U.S. Intellectual History Blog

The Black Anniversaries of 2019

As we near the end of 2018, I cannot help but think about the 2019 calendar. As a historian, I always find myself thinking about what milestones and anniversaries will be commemorated—as well as those that should be commemorated but are left out of the public eye. Today I will talk about a few of them, those that relate to African American history.  I certainly encourage you to add more in the comments.

Without question, the biggest one is the four-hundredth anniversary of the beginnings of slavery in British North America. The year 1619 saw the arrival of twenty captured Africans to Jamestown colony in present-day Virginia. This also often becomes the traditional starting point for including people of African descent in an American history survey. But as Michael Guasco points out at Black Perspectives, this might be a mistake. The presence of Africans in the Americas—even British-controlled portions of the Americas—began before 1619. I am sure historians will do more of the hard work required to both remember 1619 and to put it in greater, and more accurate, context.

The upcoming year also offers the chance to reflect seriously on the Reconstruction period. Ulysses S. Grant’s presidency began in March 1869 and was marked by national turmoil over the questions of race and citizenship opened by the Reconstruction era. Commemoration of Reconstruction has not had the same national impact as some of the events held to mark the various sesquicentennial events of the Civil War. Nonetheless, historians and other scholars should to their best to inform the American people of how the events of the Reconstruction era deeply shape the nation in which we live today.

Finally, the centennial of the tumultuous year of 1919 will likely garner a great deal of public attention. The debate over American entry into the League of Nations and the Treaty of Versailles conference will consume considerable national attention, especially as debates about American isolationism and intervention abroad stay in modern news headlines. But we should also take time to talk about the “Red Summer” of 1919, the nationwide convulsion of “riots” and pogroms targeting African Americans.
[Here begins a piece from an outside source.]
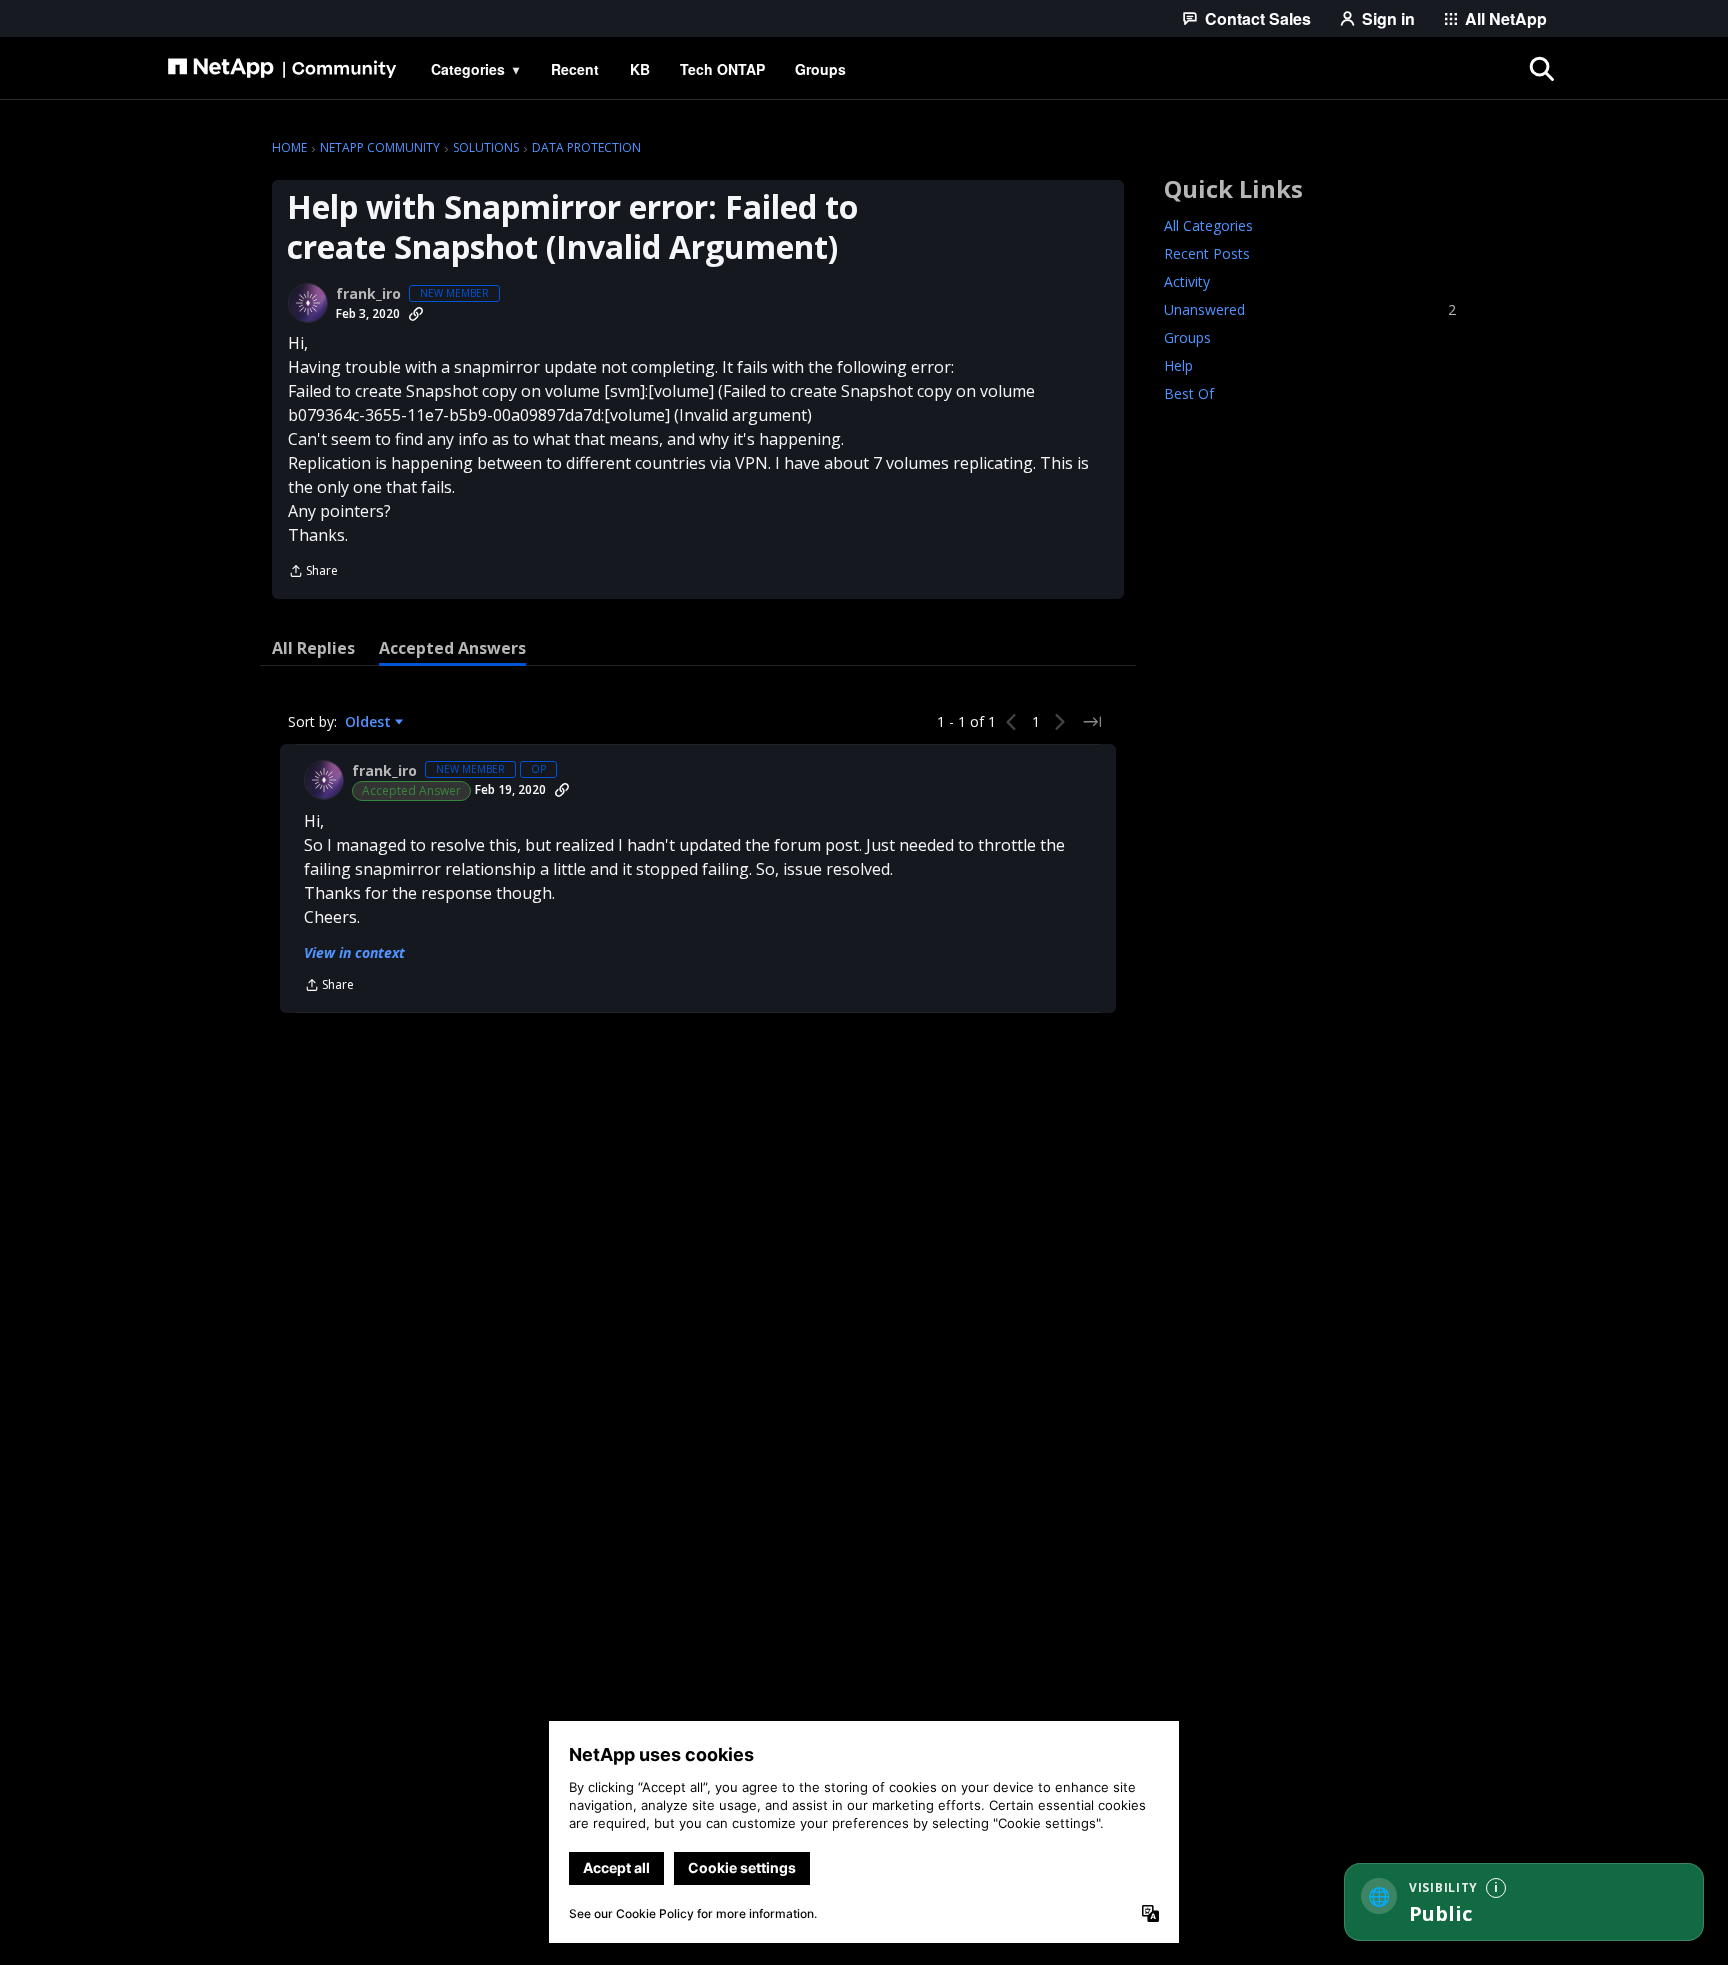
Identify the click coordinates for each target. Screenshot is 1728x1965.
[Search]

These latter two eras, 1869 and 1919, have played an incredible role in both African American and America intellectual history. Perhaps 2019 can offer an opportunity for Americans to think deeper about the kind of nation they live in, profoundly shaped as it was by these various events in the past.

Anniversaries offer a chance to both reflect on the past and take stock of the here and now. It is virtually impossible to imagine the modern United States without the presence of African people during its history. The anniversaries mentioned above are a golden opportunity to think about what this presence has meant—and will continue to mean—for Americans.